Those who without being holders of offices are holders of seats, being of course desirous of Offices coalesce naturally into a party, called in the aggregate the Opposition, and from a name which had been given to the Opposition in former days, the Whigs.
In proportion to the number of seats which they can command they are thus sharers in possession of all that mass of power to which no immediate profit is attached, and in expectancy even of that to which all immediate profit is attached They are thus at all time part and parcel of those by whom the power of government is exercised partakers of that power and at the same time of that sinister interest by which by means of the power a constant sacrifice is made to their own interest of the interest of the subject many over whom the power is exercised.
Being descended some of them, from some of those of whom under Charles the 2 d the Opposition was composed, and who had a principal share in the Revolution by which his immediate successor was dethroned, they commonly as a means of /for a ground of/ obtaining popular favour, make profession of a congeniality of opinions and affections with those of their ancestors.

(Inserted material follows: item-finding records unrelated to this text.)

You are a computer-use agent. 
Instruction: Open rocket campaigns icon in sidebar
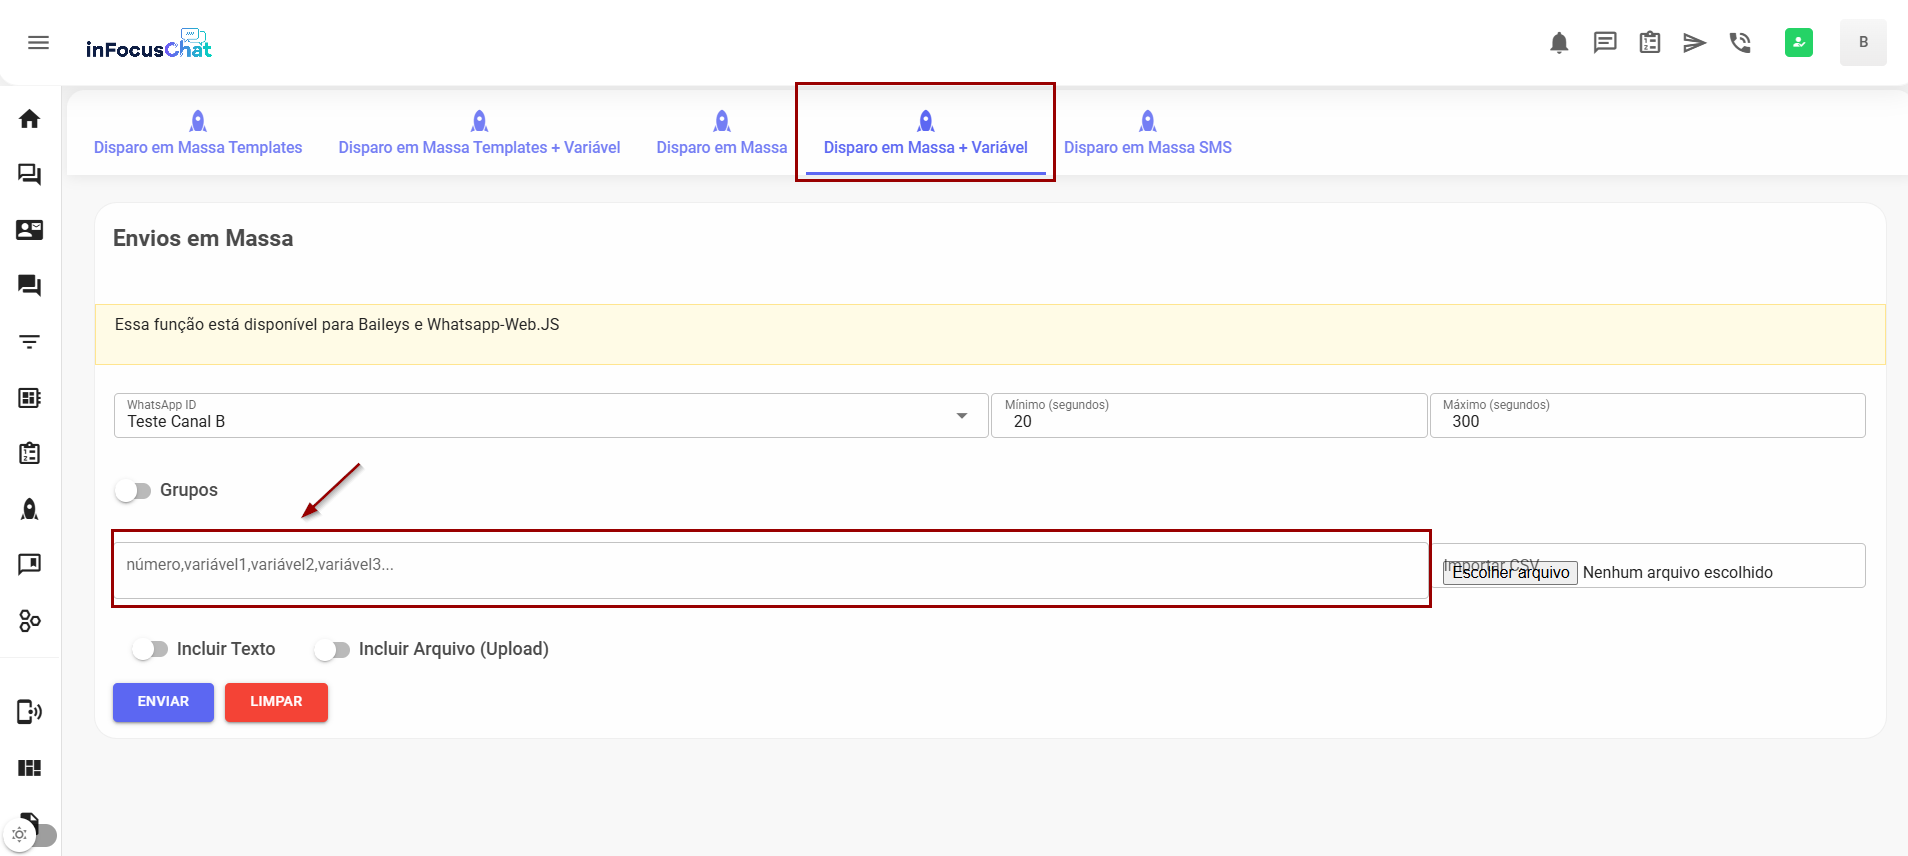tap(30, 509)
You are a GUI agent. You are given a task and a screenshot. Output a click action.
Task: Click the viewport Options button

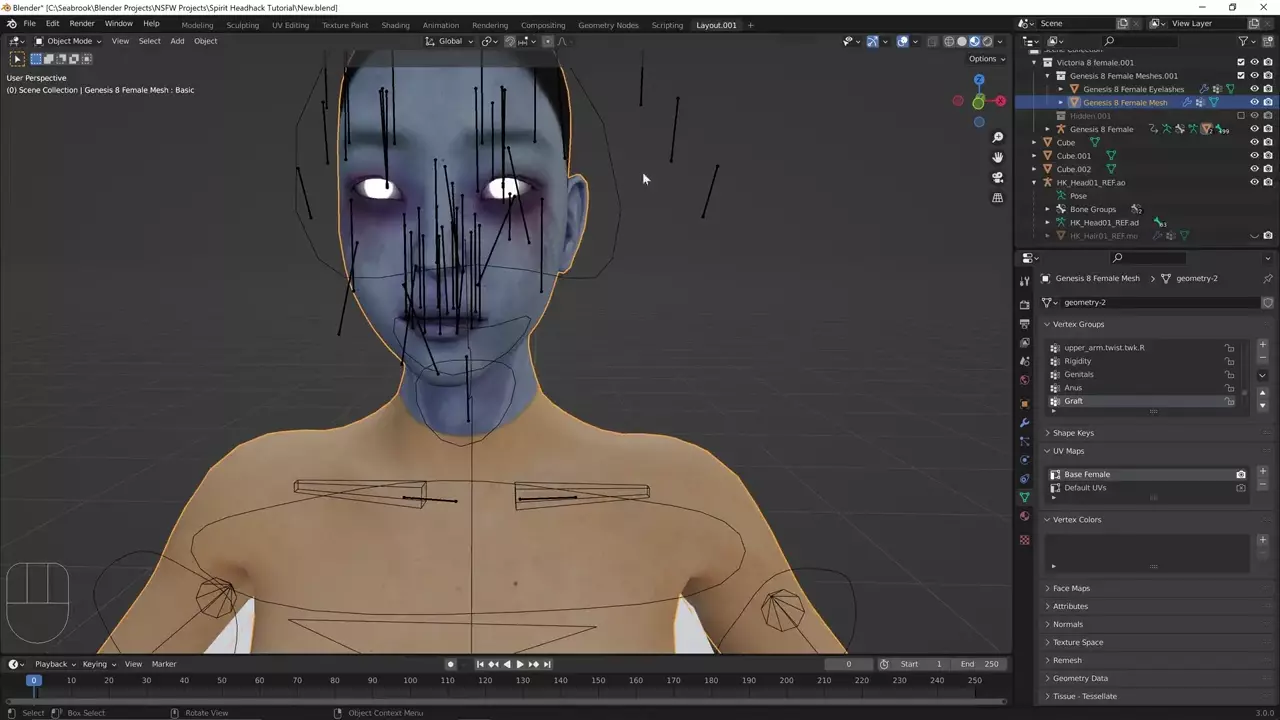(x=986, y=59)
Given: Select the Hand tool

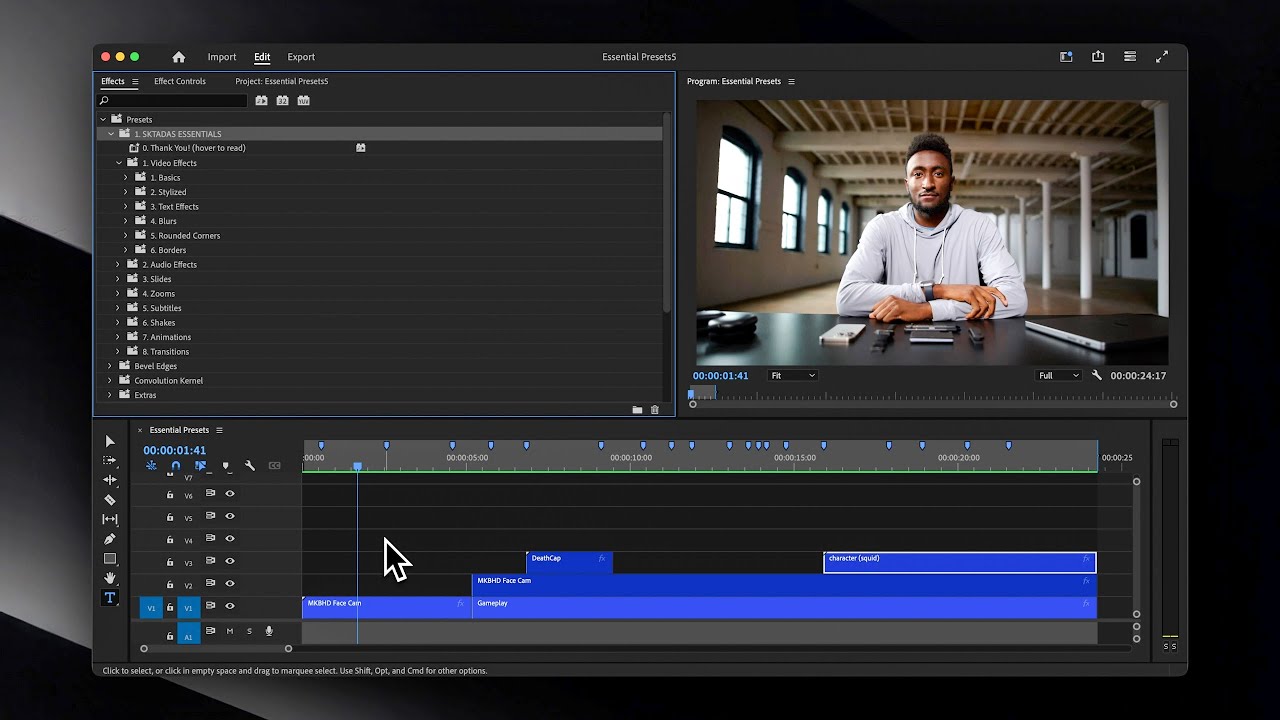Looking at the screenshot, I should pos(110,578).
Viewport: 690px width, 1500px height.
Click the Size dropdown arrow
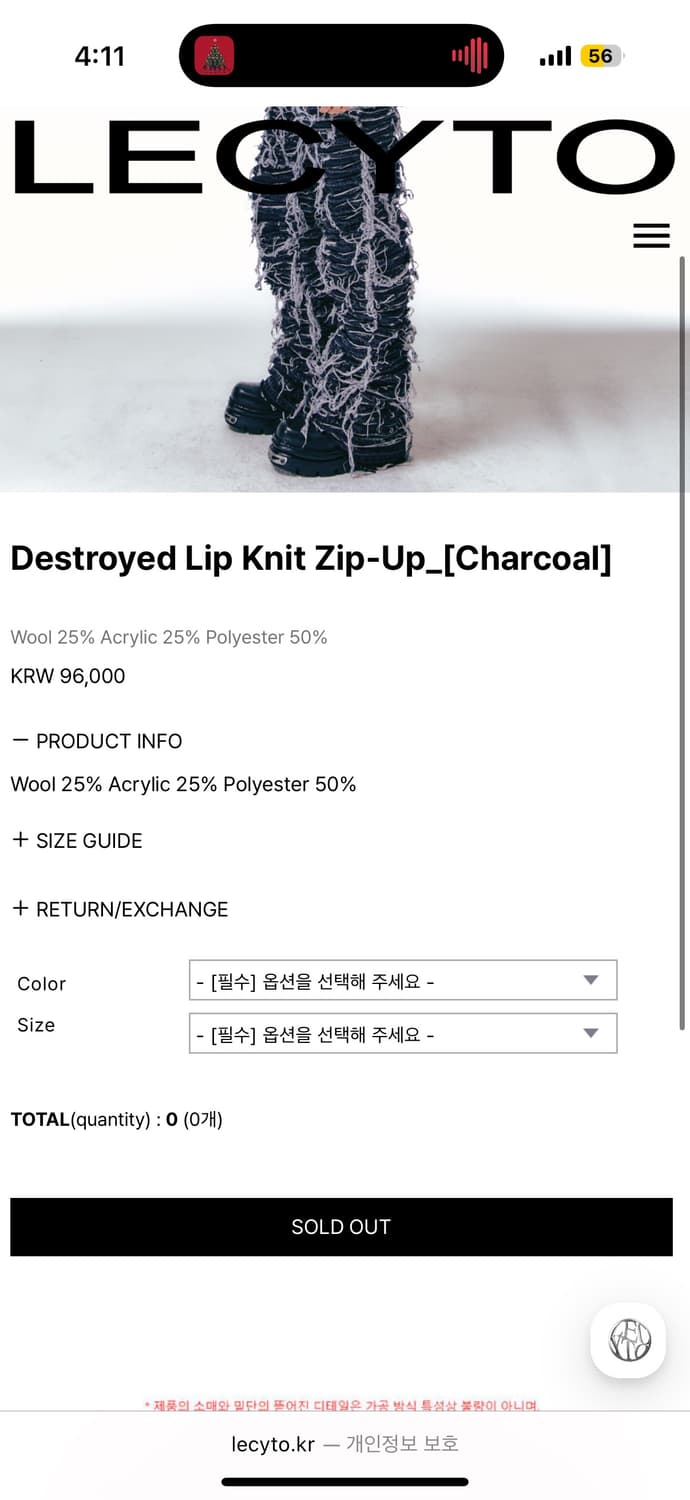tap(591, 1033)
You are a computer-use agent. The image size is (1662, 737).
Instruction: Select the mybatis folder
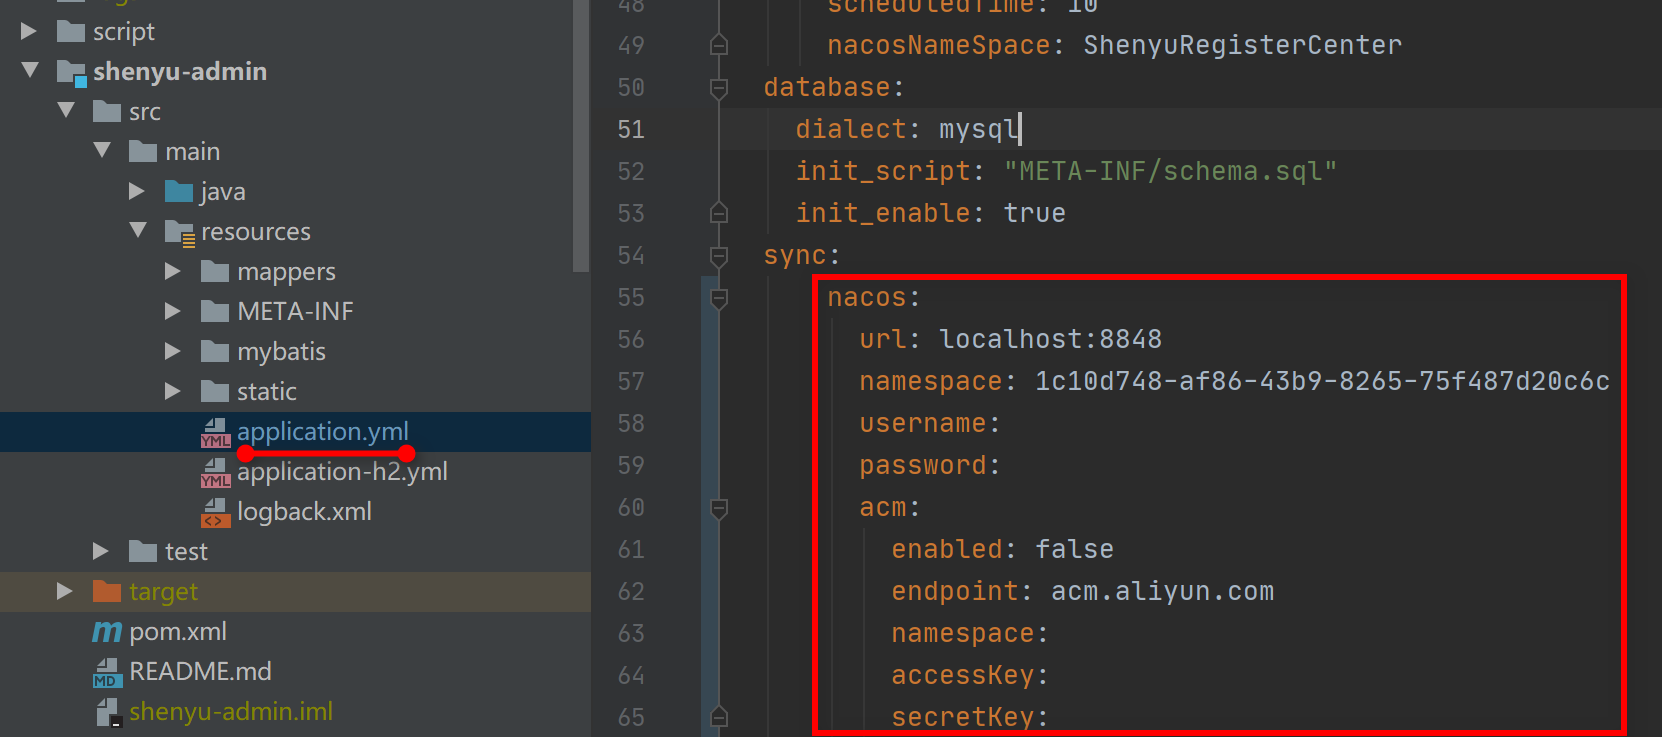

In interest and consequently in affection they are little if any thing less decidedly hostile to the subject many than their most successful adversaries, the Administration, called by a correspondent allusion, the Tories. But so unfortunate and embarrassing is their situation, in the course of the perpetual attack which they are perpetually making on their Tories, in the hope of causing them to be removed from their offices, and themselves placed in their stead, they have no means of operation but such as consist in the exposure of misrule with its sinister profits: and thus, while supporting the interests of the subject many, who are alike the objects of contempt and in so far as they […?], of aversion to both parties, they have no means of endeavouring to serve their own interest in one shape but by disserving them in another.